5. Genomic dissection of tolerance to drought stress in wild barley

6. Detecting and fine-mapping QTLs with major effects on rice yield under drought stress for deployment via marker-aided breeding


1. Project: Development of Genomics Resources for Molecular Breeding of Drought Tolerance in Cassava
Institution: The Institute for Genomics Research [TIGR]
Lead PI: Pablo Rabinowicz

Executive Summary
Cassava is one of the most important crops in unfavorable environments in developing countries, where poverty is common and severe. Because of its high productivity, even in extreme conditions, cassava constitutes a source of food and income for poor farmers in Africa, Asia and Latin America. Although cassava is fairly resistant to water stress, the molecular basis for this tolerance is poorly understood. Several traits have been associated with its drought tolerance, such as regulation of stomata activity, changing leaf expansion rates due to decrease in cell proliferation, and modifications of photosynthetic pathways to maintain high photosynthetic activity. Improving cassava’s tolerance to drought is important to help increasing yields in the semi-arid Sub Saharan African regions where cassava as an essential crop. Cassava’s natural stress tolerance can be substantially improved by breeding, especially by marker-assisted selection of key physiological traits associated with drought tolerance. In recognition of the importance of cassava improvement for dry areas in the developing world, the Generation Challenge Program (GCP) awarded a grant to study drought tolerance traits and develop molecular markers to improve cassava breeding for drought tolerance. This proposal builds on that project by offering to develop single nucleotide polymorphism (SNP) markers throughout the genome to identify favorable alleles related to drought tolerance in these mapping populations. In order to achieve this goal, a physical map of the cassava genome will be generated that will allow the development of SNP markers uniformly distributed around the genome. In this way we will be able to identify quantitative trait loci (QTL) associated with drought tolerance in a high-throughput manner. These markers will be useful for marker-assisted selection of favorable traits.

Scientific Summary
As cassava is often cultivated in dry environments, research towards improvement of drought tolerance in cassava is needed. As part of a Generation Challenge Program (GCP) project awarded to EMBRAPA/CNPMF, CIAT, IITA, and Cornell University to study traits related to drought tolerance in cassava and to develop molecular markers to improve the efficiency of breeding cassava for drought tolerance, eight mapping populations were generated from contrasting drought tolerance genotypes, which represent an important resource for the cassava community.
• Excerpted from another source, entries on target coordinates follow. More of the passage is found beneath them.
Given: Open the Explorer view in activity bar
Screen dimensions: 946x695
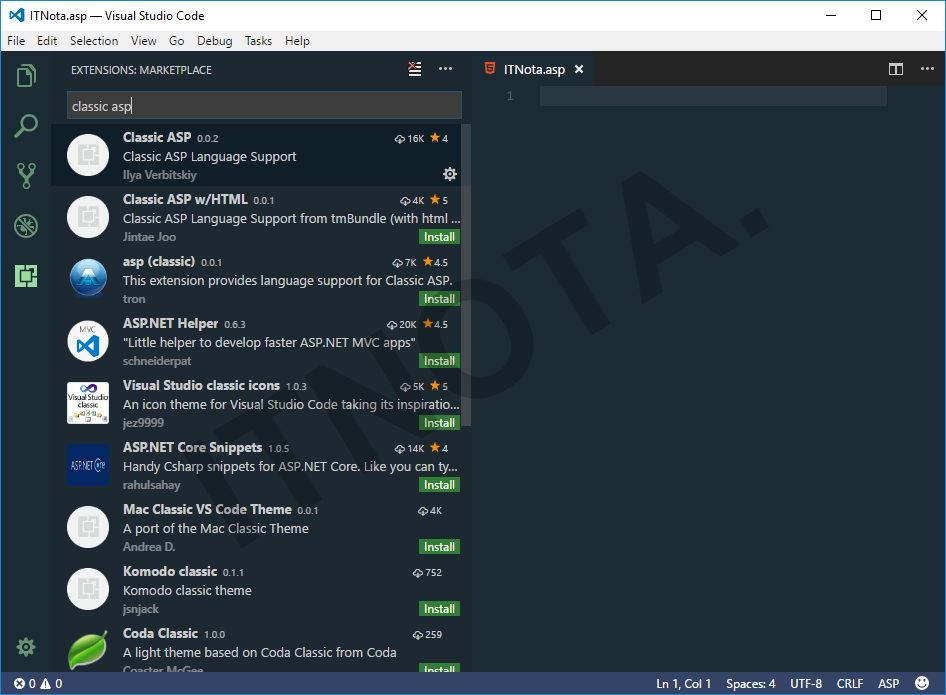Looking at the screenshot, I should 26,75.
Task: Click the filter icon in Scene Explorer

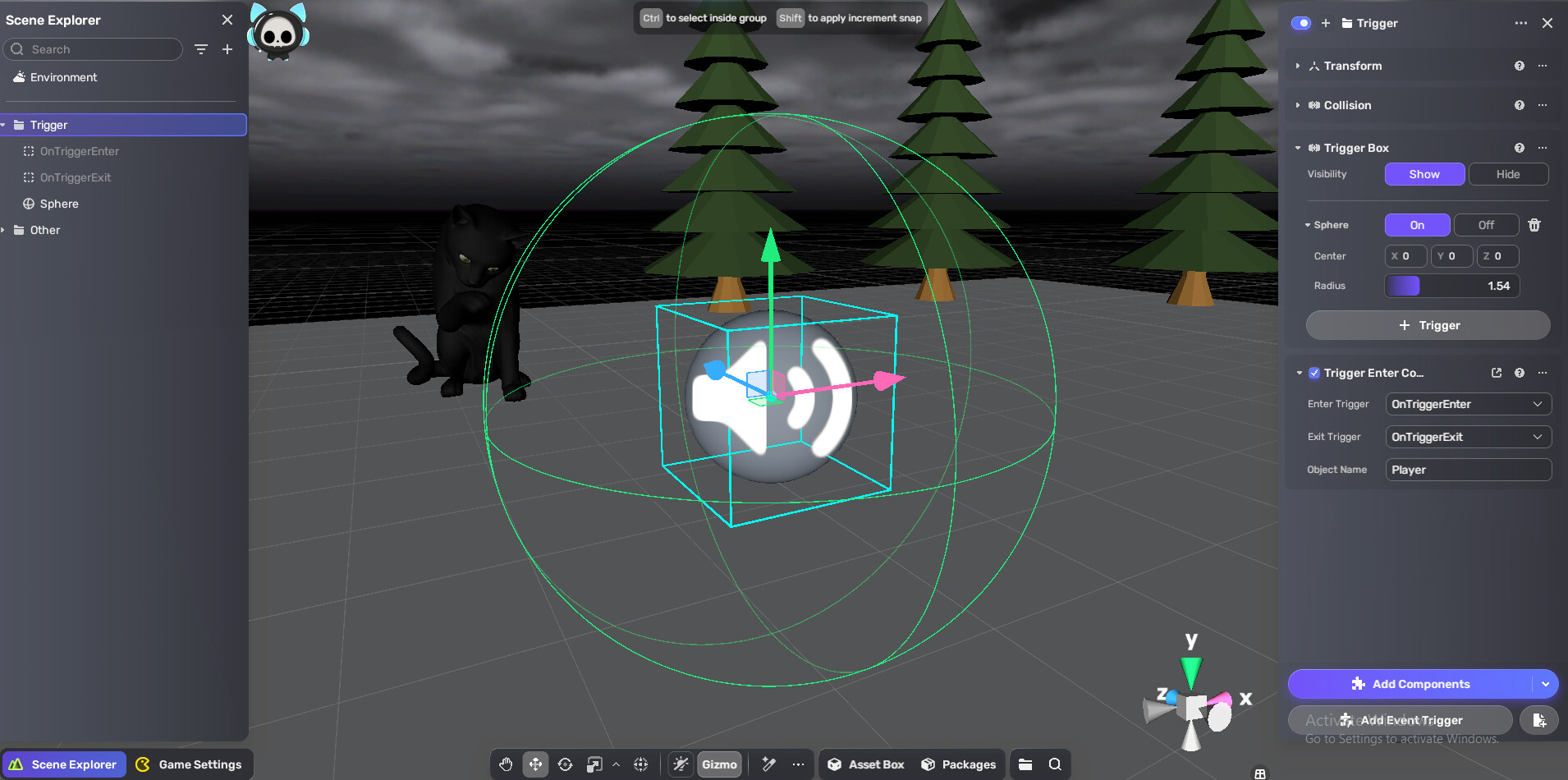Action: (200, 49)
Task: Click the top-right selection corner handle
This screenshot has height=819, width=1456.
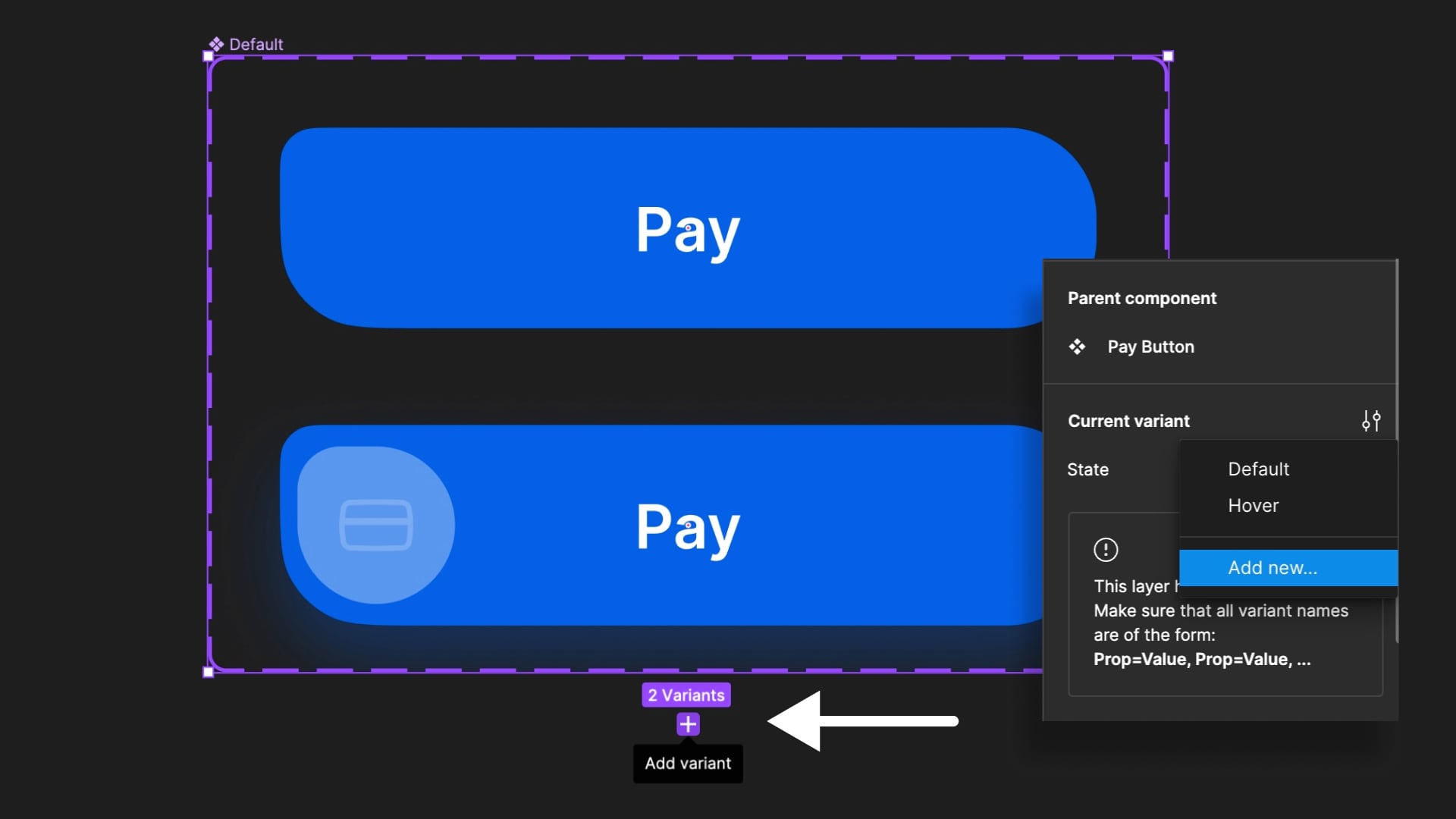Action: click(x=1168, y=56)
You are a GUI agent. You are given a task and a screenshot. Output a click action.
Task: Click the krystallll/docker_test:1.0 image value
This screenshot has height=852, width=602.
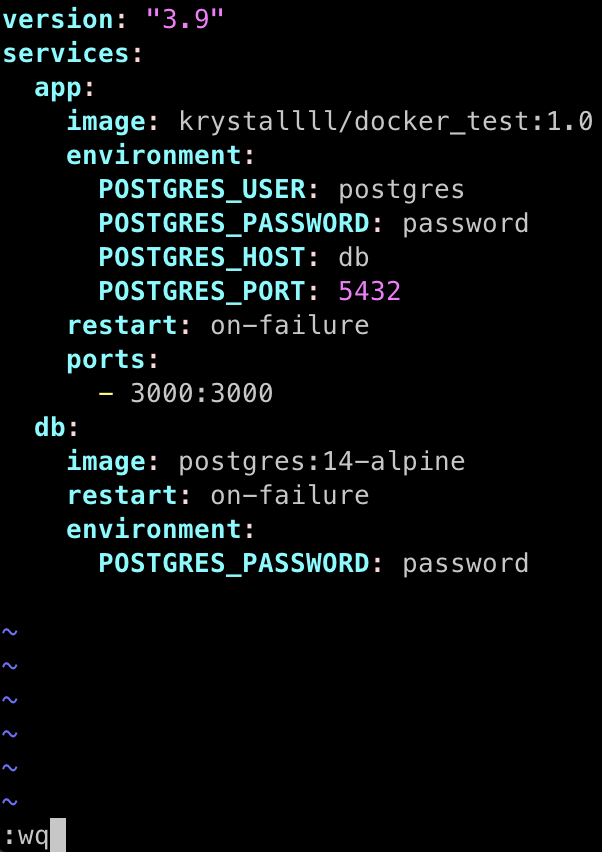pos(386,122)
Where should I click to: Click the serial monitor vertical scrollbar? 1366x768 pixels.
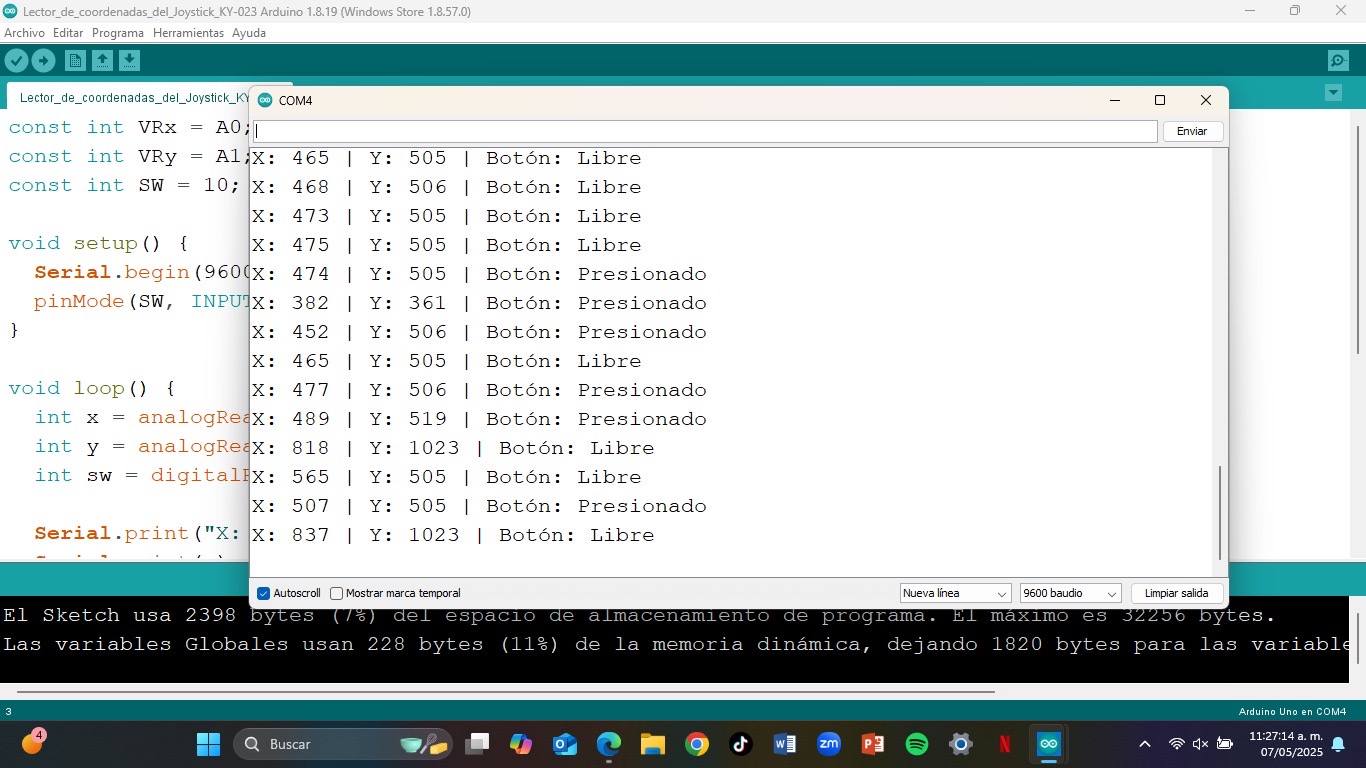click(x=1220, y=512)
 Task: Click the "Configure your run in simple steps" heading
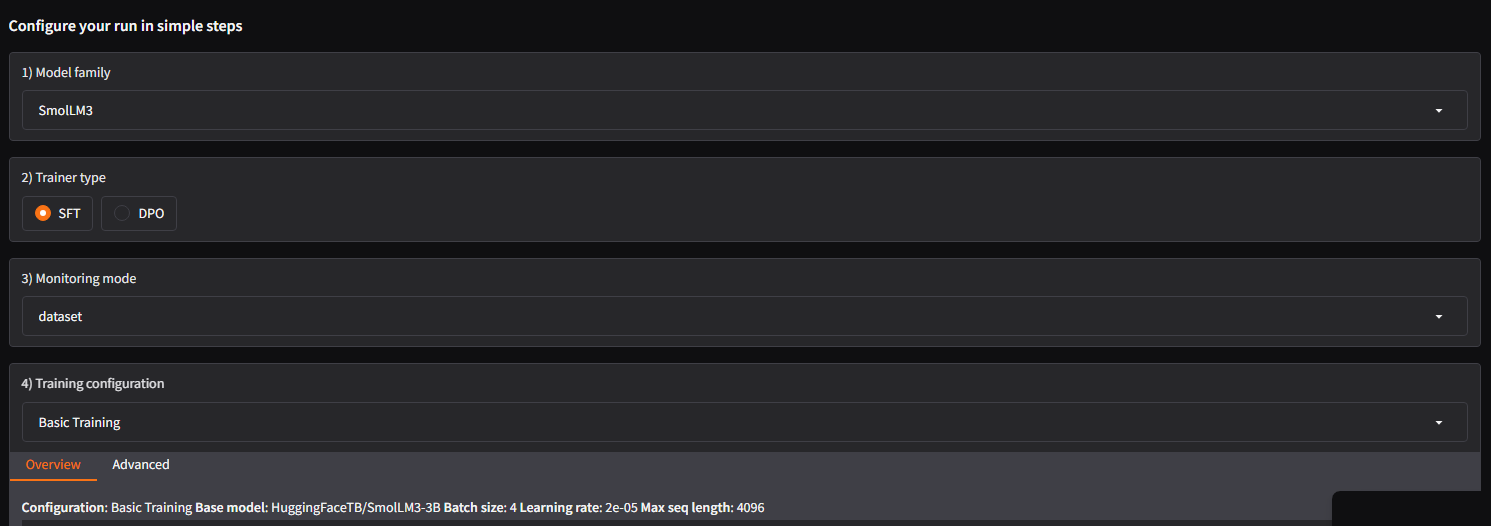tap(126, 26)
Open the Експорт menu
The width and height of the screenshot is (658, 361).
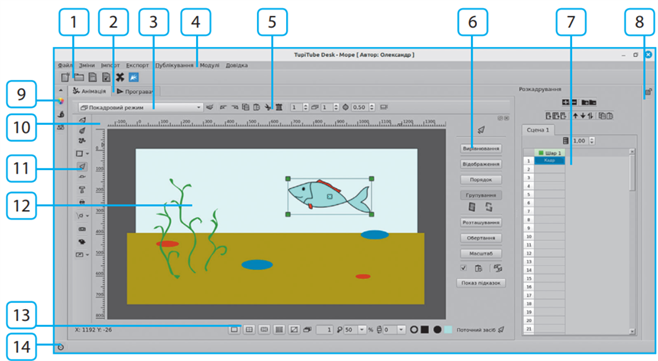(138, 65)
A consensus map of markers and genes across these populations can be created to obtain universal genetic “hot spots” for genomic regions affecting drought tolerance in diverse settings. Here we propose to build on the above project by developing a panel of single nucleotide polymorphism (SNP) markers on a genome-wide basis to localize favorable alleles in these mapping populations. SNPs are also practical markers for molecular breeding in a heterozygous crop like cassava. We will identify SNPs in an existing cassava bacterial artificial chromosome (BAC) library. To do this, we propose to construct a physical map of the cassava genome by fingerprinting 70,000 BAC clones and sequencing the ends of 9,000 clones distributed throughout the genome. The availability of a physical map will constitute an important tool for map-based cloning of agronomically relevant genes in cassava. Selected low-copy sequences spread throughout the genome will be re- sequenced in a panel of 10 cassava genotypes to identify SNPs that can be used for genetic mapping. Quantitative trait loci (QTL) associated with drought tolerance will be identified by high-throughput genotyping of validated SNPs in two of the mapping populations. Additional SNP markers will be developed around the “hot spots” identified after QTL mapping to allow marker-assisted selection of desirable QTL alleles for molecular breeding for drought resistance in cassava.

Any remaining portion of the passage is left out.